What about the danger? What if, in passing through, he was transformed into a radioactive monster like the Zodiac Killer?
Walter stared, mesmerized and silent, at the glistening gate. He was locked in a profound inner war with himself. He knew he would be crazy to take that kind of risk, but he’d also be crazy not to.
He reached a hand slowly toward the gate.
Gracile, reaching tendrils started forming around the edges as the gate pulsed, widening, then narrowing, then widening again. It would be a tight fit, and Walter would need to time himself precisely to push through when the gate was at its widest.
He took a sloshing step closer, fingers less than in inch from the undulating opening.
That’s when he heard a terrified scream.
He jerked his fingers back—convinced that the gate itself had screamed—and stood, unmoving and silent, for several heartbeats, waiting for something to happen. The only sound was the gentle lapping of the water against his legs.

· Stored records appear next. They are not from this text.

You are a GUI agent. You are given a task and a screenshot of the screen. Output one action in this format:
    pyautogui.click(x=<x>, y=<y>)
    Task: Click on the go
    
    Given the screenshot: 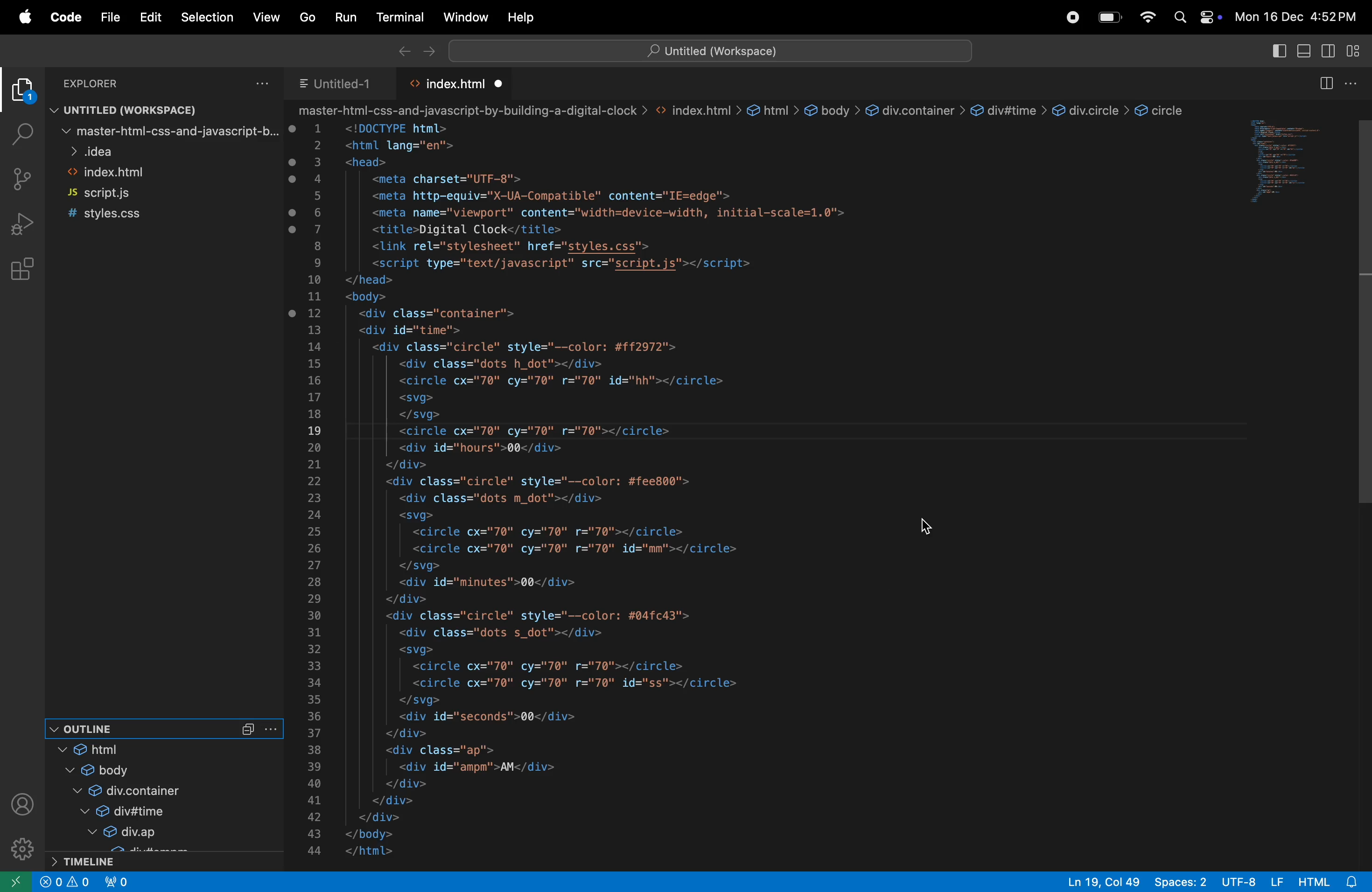 What is the action you would take?
    pyautogui.click(x=306, y=18)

Then a thud, followed by the sound of breaking glass. As if reacting to the sound, the gate shrank and curled in on itself like a salted slug, and then it was gone.
Another scream, this one even more drawn out and intense. Walter spun toward the sound...
...and found himself standing in the middle of Nina’s bedroom. Disoriented and swirling with vertigo, he sat straight down on the suddenly normal, solid wood floor, pushing a shaking hand through his hair and struggling to pull himself together.